Computers have become truly incredible. We are walking around with supercomputers in our pocket. How amazing is that? So it is disappointing that the way we use computers, the way we interact with them, hasn't really changed in the last 50 years. We still use a mouse and keyboards. We're clicking on screens and buttons. Mobile phones are the same. We're just using fingers instead of a mouse. So is that it? Is that what the future looks like? We're going to be stuck in the screens with our faces not seeing the world around us? That's not the future I imagine, or the future I'm attracted to. What I've been always interested in is things, physical things we use every day, like things on this table that the family doesn't pay attention to. Things tell our story. They tell who we are.They tell a lot about us. Ivan Poupyrev
Key concepts
- Interactive textiles at industrial scale Jacquard's core invention is a conductive yarn that looks and behaves like ordinary thread — soft, washable, dyeable — but quietly carries electricity. The result is fabric that feels familiar but knows when it’s being tapped, swiped, or squeezed. Interactivity becomes just another property of the material — like stretch, weight, or sheen.

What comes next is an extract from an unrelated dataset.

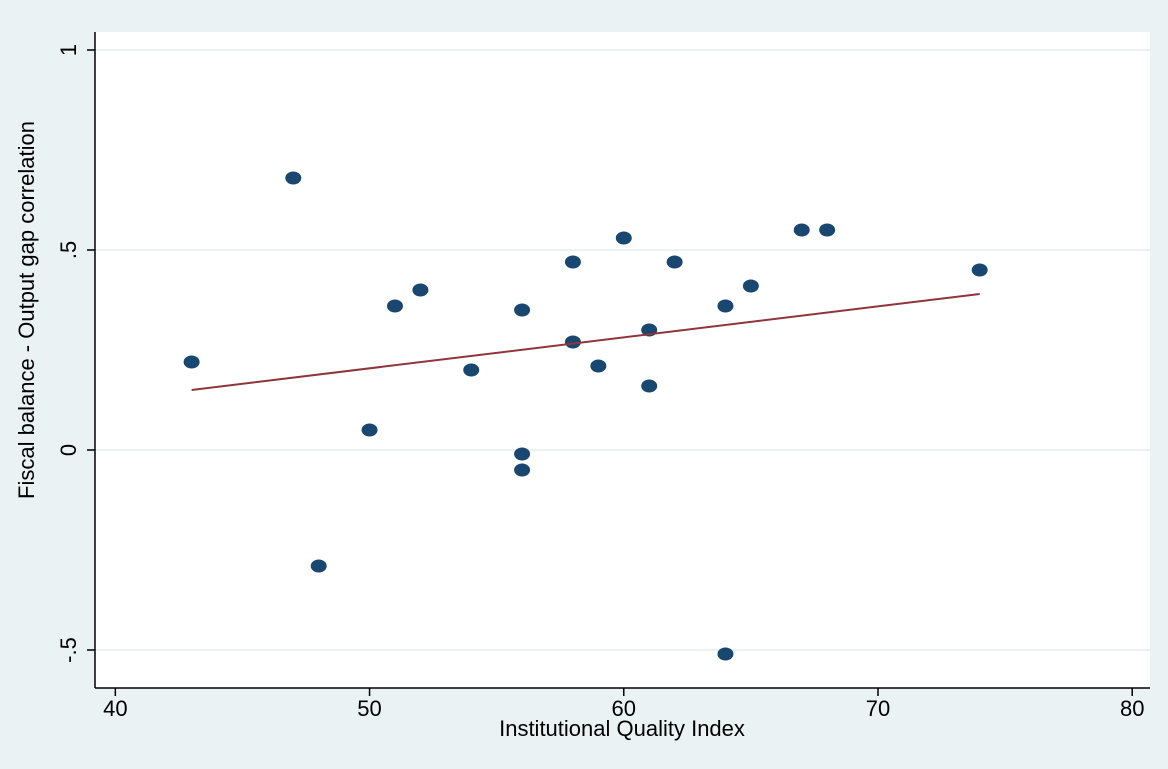 The height and width of the screenshot is (769, 1168). I want to click on x-tick-label: 50, so click(369, 708).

- Everything around you can become a computer When sensing is woven into the things we already wear or touch — sleeves, sofas, bags — interaction doesn’t require screens or buttons. A jacket can skip tracks. An armrest can turn down the lights. The boundary between object and interface begins to dissolve.

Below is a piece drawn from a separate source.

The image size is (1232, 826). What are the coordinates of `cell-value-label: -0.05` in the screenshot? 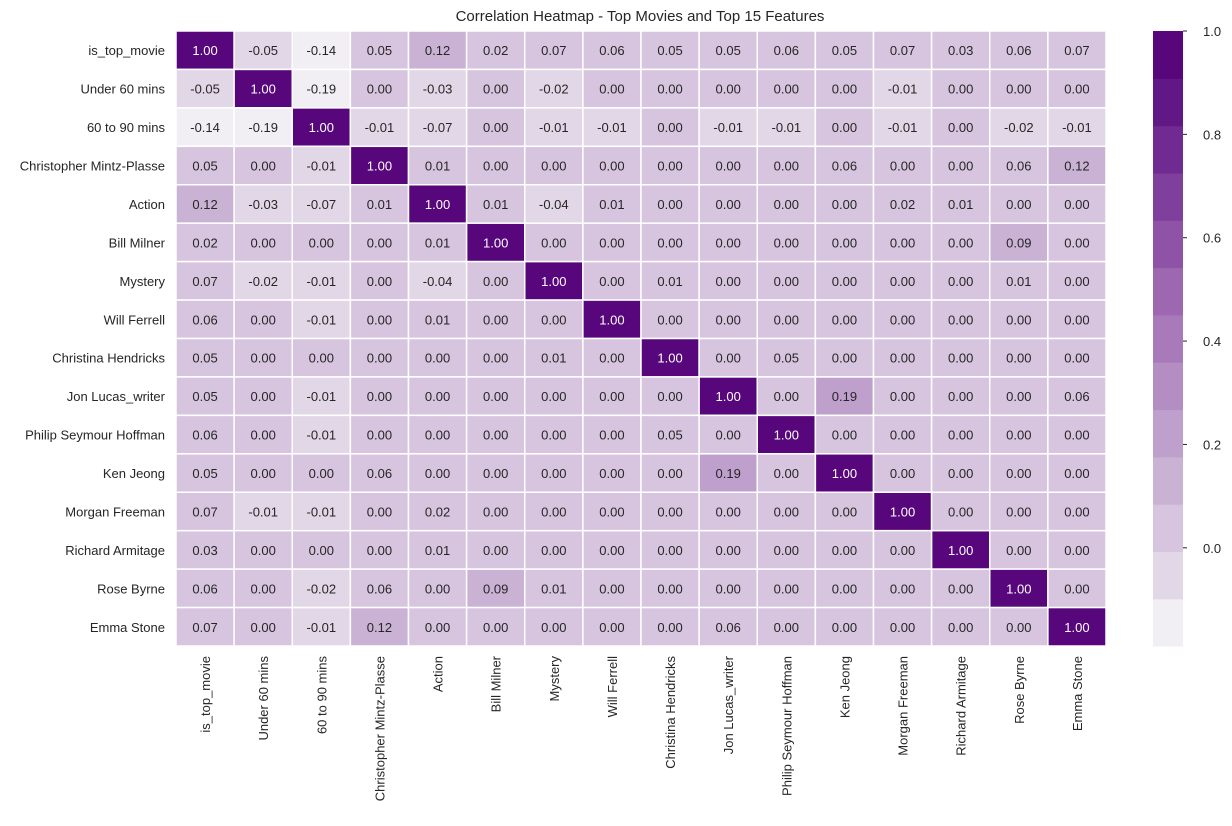 It's located at (263, 50).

- Objects as ambient interfaces The goal isn’t to add more devices to your life. It’s to let the things you already use do more, quietly. You don’t have to think about the interface — it’s just there, folded into the surface of daily life, responding when needed, invisible when not. Technology fades into the background, where it belongs.
- Distributed creatorship Jacquard isn’t just a platform for interactivity — it’s a platform for others to make interactive things. Tailors, textile designers, upholsterers can now build with digital materials — without learning to code or solder. The tools adapt to their practices, not the other way around.
- No more default interfaces Not every object needs a screen. Each thing — shoe, sleeve, sofa — can offer its own native way to interact, shaped by its form and context. When the world itself becomes responsive, we don’t need one-size-fits-all interfaces anymore. Interaction gets quieter, smarter, and more specific.
Project Jacquard offers a compelling vision of interaction that’s material-first: smart textiles that blend seamlessly into the things we already use, inviting a more humane and less intrusive relationship with our digital tools.
This idea was originally published by Ivan Poupyrev et al. in the paper Project Jacquard: Interactive Digital Textiles at Scale, presented at the 2016 CHI Conference on Human Factors in Computing Systems, and later explored in his TED talk Everything around you can become a computer.